Stored records
⟨

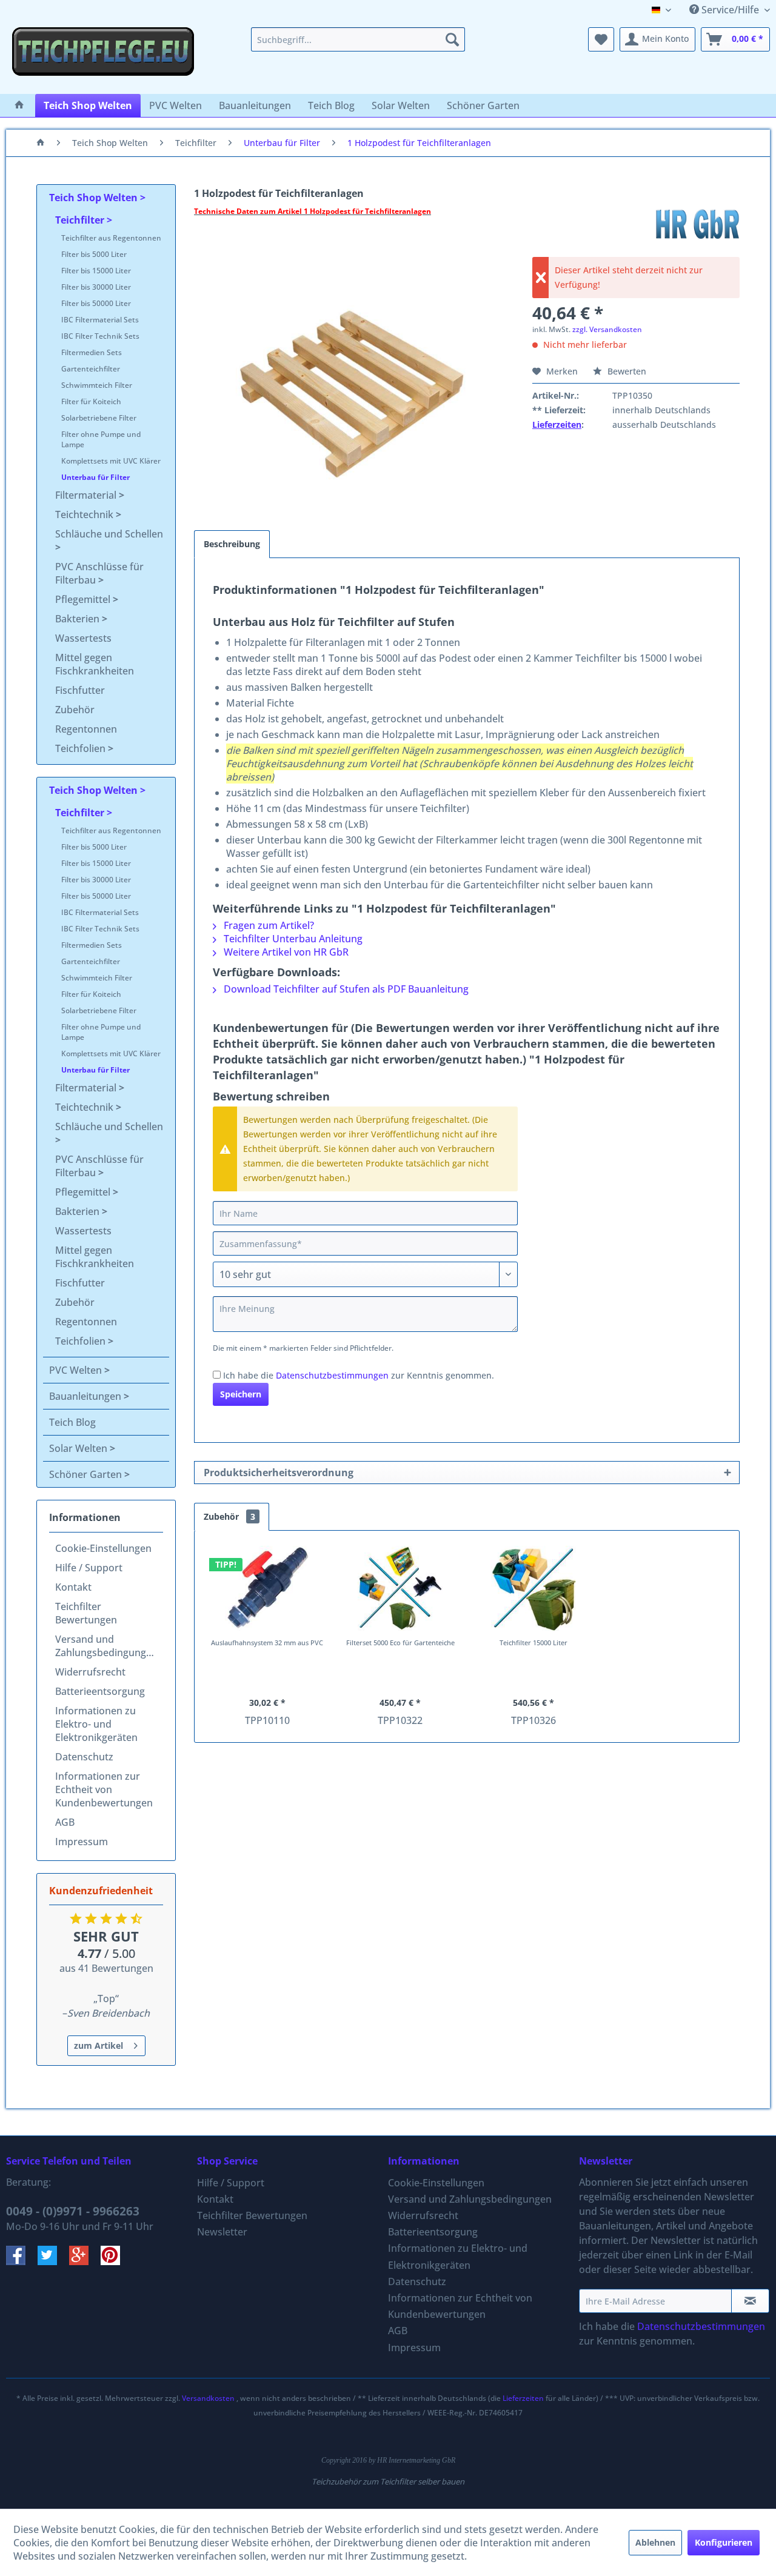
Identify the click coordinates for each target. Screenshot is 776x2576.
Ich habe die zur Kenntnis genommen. (358, 1375)
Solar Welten (79, 1448)
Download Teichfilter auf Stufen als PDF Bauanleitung (345, 989)
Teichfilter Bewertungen (86, 1613)
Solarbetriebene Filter (98, 418)
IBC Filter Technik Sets (100, 336)
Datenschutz (84, 1756)
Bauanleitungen (86, 1396)
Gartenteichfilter (90, 369)
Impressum (81, 1841)
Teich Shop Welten (94, 197)
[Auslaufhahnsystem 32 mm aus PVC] (267, 1588)
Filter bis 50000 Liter (96, 303)
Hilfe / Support (88, 1567)
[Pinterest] (115, 2261)
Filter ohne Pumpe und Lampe (101, 439)
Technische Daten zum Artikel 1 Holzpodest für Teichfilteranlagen (312, 211)
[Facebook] (22, 2261)
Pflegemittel (84, 599)
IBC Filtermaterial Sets (100, 320)
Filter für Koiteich (91, 401)
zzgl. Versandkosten (607, 329)
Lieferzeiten (556, 424)
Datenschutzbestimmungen (332, 1375)
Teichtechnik (85, 514)
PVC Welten (76, 1370)
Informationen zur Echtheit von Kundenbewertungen (104, 1789)
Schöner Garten (86, 1474)
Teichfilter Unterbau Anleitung (292, 938)
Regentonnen (86, 729)
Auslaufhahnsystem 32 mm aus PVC (267, 1642)
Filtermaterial (87, 495)
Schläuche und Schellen (109, 534)
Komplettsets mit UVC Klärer (111, 461)
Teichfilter (81, 220)
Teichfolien (81, 748)
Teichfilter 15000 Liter (533, 1642)
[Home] (19, 105)
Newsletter (222, 2231)
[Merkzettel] (601, 39)
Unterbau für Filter (95, 477)
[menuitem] (358, 39)
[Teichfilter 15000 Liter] (533, 1588)
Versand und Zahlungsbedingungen (106, 1645)
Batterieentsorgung (100, 1691)
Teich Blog (72, 1422)
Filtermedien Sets (91, 352)
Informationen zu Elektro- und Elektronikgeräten (96, 1724)
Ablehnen (655, 2542)
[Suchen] (452, 39)
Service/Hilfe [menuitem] (730, 9)
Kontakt (73, 1587)
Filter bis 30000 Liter (96, 287)
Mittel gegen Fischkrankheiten (94, 664)
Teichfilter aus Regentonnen (111, 238)
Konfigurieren (723, 2542)
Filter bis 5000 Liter (94, 254)
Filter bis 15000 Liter (96, 270)
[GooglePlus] (85, 2261)
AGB (65, 1822)
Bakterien (78, 618)
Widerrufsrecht (90, 1672)
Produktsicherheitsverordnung (278, 1472)
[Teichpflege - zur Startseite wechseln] (103, 57)
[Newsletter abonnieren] (750, 2301)
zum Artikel (98, 2045)
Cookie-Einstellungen (103, 1548)
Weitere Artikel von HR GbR (285, 952)
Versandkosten (208, 2398)
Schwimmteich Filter (96, 385)
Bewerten (625, 371)
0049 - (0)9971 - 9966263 (72, 2211)
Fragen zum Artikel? (267, 925)
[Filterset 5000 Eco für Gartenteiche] (400, 1588)
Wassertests (83, 638)
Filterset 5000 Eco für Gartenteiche (400, 1642)
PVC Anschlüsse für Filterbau (99, 573)
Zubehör (75, 709)
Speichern (240, 1394)
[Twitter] (53, 2261)
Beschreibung (232, 544)
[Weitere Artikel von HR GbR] (697, 223)
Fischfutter (80, 690)
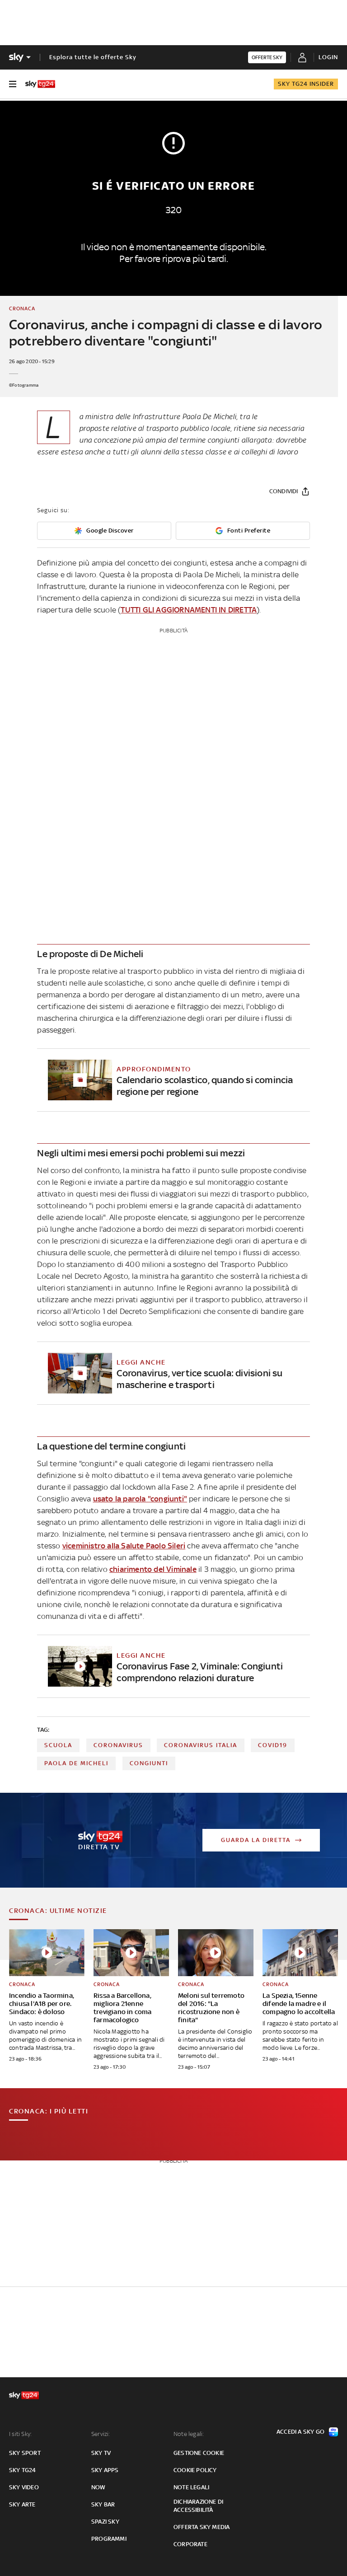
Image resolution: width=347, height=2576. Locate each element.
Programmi (109, 2538)
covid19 (272, 1745)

⟩

WHAT THE EXERCISE ASKS: Please make an exact copy of the lines above from the line with "Filter ohne Pumpe und Lampe (101, 439)" through the line with "Lieferzeiten (556, 424)", both ends included.

ANSWER FOR THE TASK:
Filter ohne Pumpe und Lampe (101, 439)
Technische Daten zum Artikel 1 Holzpodest für Teichfilteranlagen (312, 211)
[Facebook] (22, 2261)
Pflegemittel (84, 599)
IBC Filtermaterial Sets (100, 320)
Filter für Koiteich (91, 401)
zzgl. Versandkosten (607, 329)
Lieferzeiten (556, 424)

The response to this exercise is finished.